Overview of phenylketonuria
Phenylketonuria (PKU) is a rare genetic condition that causes an amino acid called phenylalanine to build up in the body. Amino acids are the building blocks of protein. Phenylalanine is found in all proteins and some artificial sweeteners.
Phenylalanine hydroxylase is an enzyme your body uses to convert phenylalanine into tyrosine, which your body needs to create neurotransmitters such as epinephrine, norepinephrine, and dopamine. PKU is caused by a defect in the gene that helps create phenylalanine hydroxylase. When this enzyme is missing, your body can’t break down phenylalanine. This causes a buildup of phenylalanine in your body.
Babies in the United States are screened for PKU shortly after birth. The condition is uncommon in this country, only affecting about 1 in 10,000 to 15,000 newborns each year. The severe signs and symptoms of PKU are rare in the United States, as early screening allows treatment to begin soon after birth. Early diagnosis and treatment can help relieve symptoms of PKU and prevent brain damage.
- Neonatal phenylketonuria
Symptoms of phenylketonuria
Newborns with PKU initially don’t have any symptoms. However, without treatment, babies usually develop signs of PKU within a few months.
PKU signs and symptoms can be mild or severe and may include:
- A musty odor in the breath, skin or urine, caused by too much phenylalanine in the body.
- Neurological problems may include seizures.
- Skin rashes (eczema).
- Fair skin and blue eyes, because phenylalanine can’t transform into melanin the pigment.
- Responsible for hair and skin tone.
- Abnormally small head (microcephaly).
- Intellectual disability
- Delayed development
- Behavioural, emotional and social problems.
- Psychiatric disorders
Causes of phenylketonuria
A defective gene (genetic mutation) causes PKU, which can be mild, moderate or severe. In a person with PKU, this defective gene causes a lack of or deficiency of the enzyme that’s needed to process phenylalanine, an amino acid.
A dangerous buildup of phenylalanine can develop when a person with PKU eats protein-rich foods, such as milk, cheese, nuts or meat, and even grains such as bread and pasta, or eats aspartame, an artificial sweetener.
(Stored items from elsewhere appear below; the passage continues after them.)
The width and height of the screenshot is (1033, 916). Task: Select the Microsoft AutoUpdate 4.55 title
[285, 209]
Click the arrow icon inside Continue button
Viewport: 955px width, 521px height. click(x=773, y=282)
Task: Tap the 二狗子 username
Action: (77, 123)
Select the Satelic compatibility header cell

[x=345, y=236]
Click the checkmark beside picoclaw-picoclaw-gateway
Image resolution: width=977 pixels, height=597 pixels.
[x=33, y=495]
This buildup of phenylalanine results in damage to nerve cells in the brain.
Diagnosis of phenylketonuria
Newborn blood testing identifies almost all cases of phenylketonuria. All 50 states in the United States require newborns to be screened for PKU. Many other countries also routinely screen infants for PKU.
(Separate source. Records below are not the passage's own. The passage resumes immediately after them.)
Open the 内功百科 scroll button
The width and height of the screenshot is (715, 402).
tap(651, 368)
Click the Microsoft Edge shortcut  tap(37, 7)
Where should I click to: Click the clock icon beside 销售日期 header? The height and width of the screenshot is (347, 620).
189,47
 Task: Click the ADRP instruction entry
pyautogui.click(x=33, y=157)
If you have PKU or a family history of it, your doctor may recommend screening tests before pregnancy or birth. It’s possible to identify PKU carriers through a blood test.
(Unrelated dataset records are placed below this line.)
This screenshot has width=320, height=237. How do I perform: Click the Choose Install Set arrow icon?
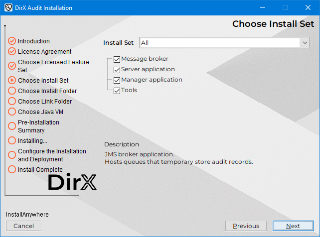[x=12, y=80]
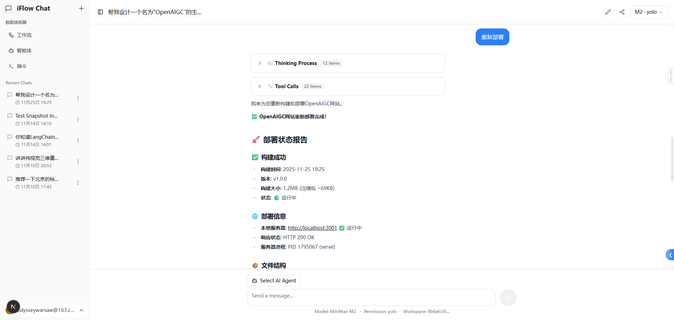
Task: Open the 工作流 menu item
Action: 24,35
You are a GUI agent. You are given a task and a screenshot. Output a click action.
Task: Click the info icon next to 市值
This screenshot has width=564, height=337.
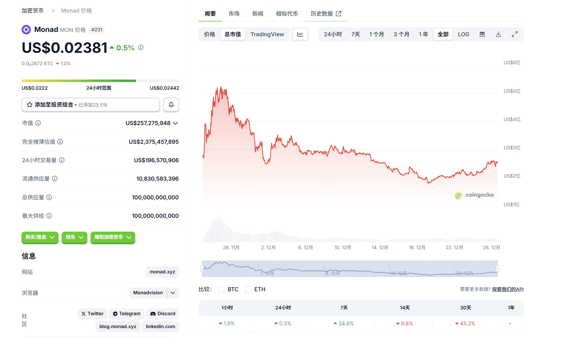[38, 123]
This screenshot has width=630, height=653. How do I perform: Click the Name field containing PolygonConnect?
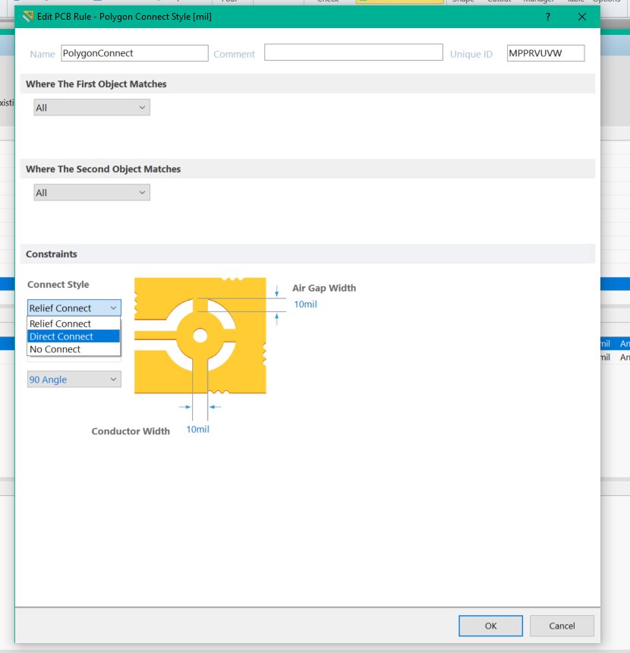pos(134,53)
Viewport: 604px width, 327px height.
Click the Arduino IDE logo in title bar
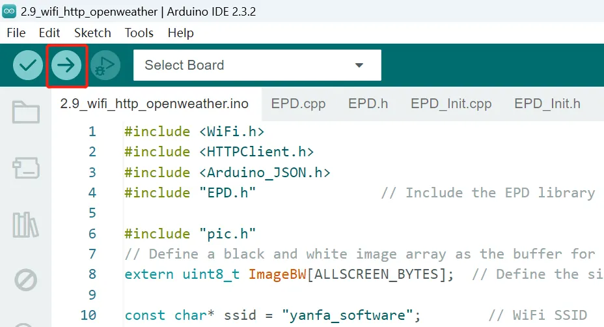(10, 11)
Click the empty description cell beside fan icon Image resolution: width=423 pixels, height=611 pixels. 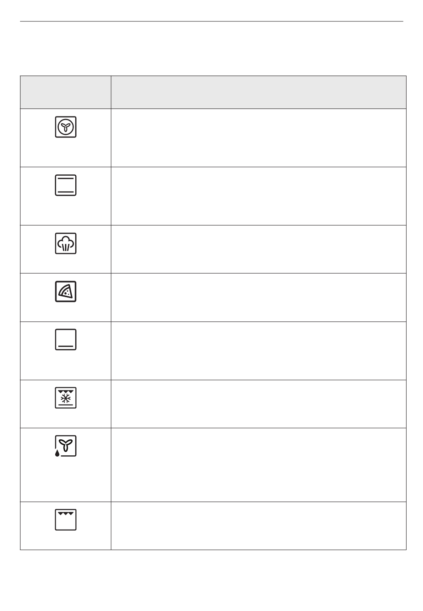pos(259,138)
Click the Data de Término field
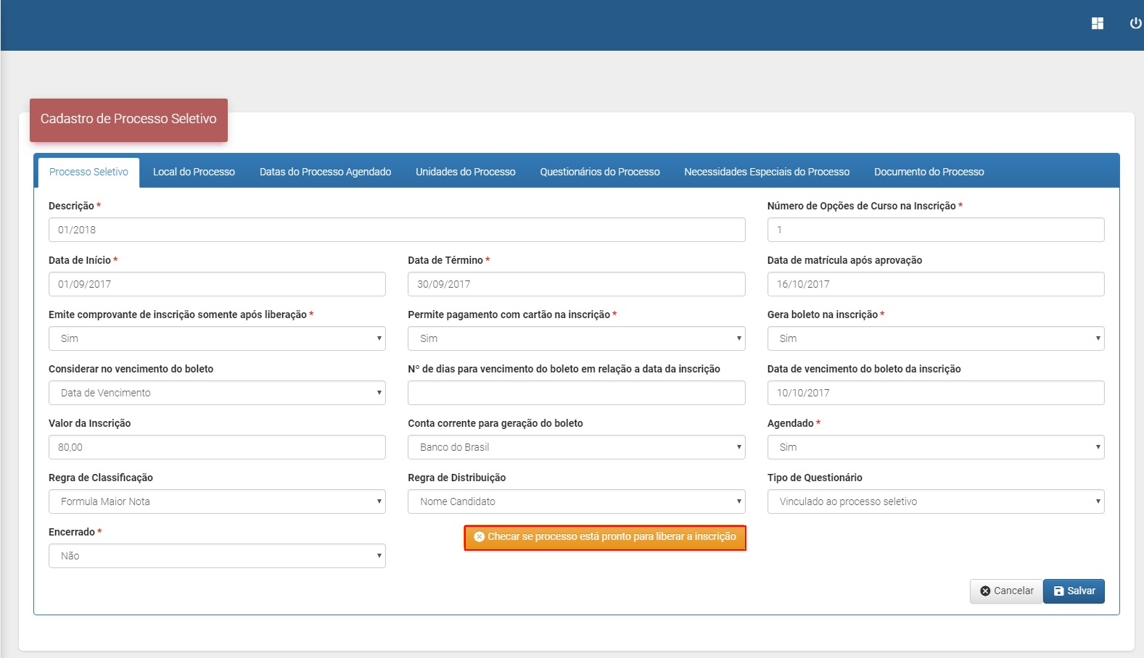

Testing your baby after birth
A PKU test is done a day or two after your baby’s birth. The test is done after your baby is 24 hours old and after your baby has ingested some protein in the diet to ensure accurate results.
- A nurse or lab technician collects a few drops of blood from your baby’s heel or the bend in your baby’s arm.
- A laboratory tests the blood sample for certain metabolic disorders, including PKU.
- If you don’t deliver your baby in a hospital or are discharged soon after birth, you may need to schedule a newborn screening with your paediatrician or family doctor.
If this test indicates your baby may have PKU:
- Your baby may have additional tests to confirm the diagnosis, including more blood tests and urine tests.
- You and your baby may have genetic testing to identify gene mutations.
Treatment for phenylketonuria
There is no cure for PKU, but treatment can prevent intellectual incapacity and other health problems. A person with PKU should be treated at a medical centre that specializes in the disorder.
Which foods to avoid
Because the amount of phenylalanine that a person with PKU can safely eat is so low, it’s crucial to avoid all high-protein foods, such as:
- Potatoes, grains and other vegetables that have protein will likely be limited.
Children and adults also need to avoid certain other foods and beverages, including many diet sodas and other drinks that contain aspartame (NutraSweet, Equal). Aspartame is an artificial sweetener made with phenylalanine.
Some medications may contain aspartame and some vitamins or other supplements may contain amino acids or skim milk powder. Check with your pharmacist about the contents of over-the-counter products or prescription medications.
The Food and Drug Administration (FDA) has approved the drug sapropterin (Kuvan) for the treatment of PKU. It works by increasing your tolerance to phenylalanine. The drug is for use in combination with a PKU diet. But it doesn’t work for everyone with PKU.
In approving sapropterin, the FDA directed that studies continue because there are no long-term studies on the drug’s efficacy and long-term safety.
Severe mental disability occurs if the disorder is not treated. ADHD (attention deficit hyperactivity disorder) seems to be a common problem in those who do not follow a diet very low in phenylalanine.
Because PKU is a genetic condition, it can’t be prevented or avoided. Genetic testing is the only way to determine if people carry the defective gene. Some people may carry the gene but not have PKU. These people are called carriers. Both parents must carry one copy of the abnormal gene for the disease to be passed to the baby.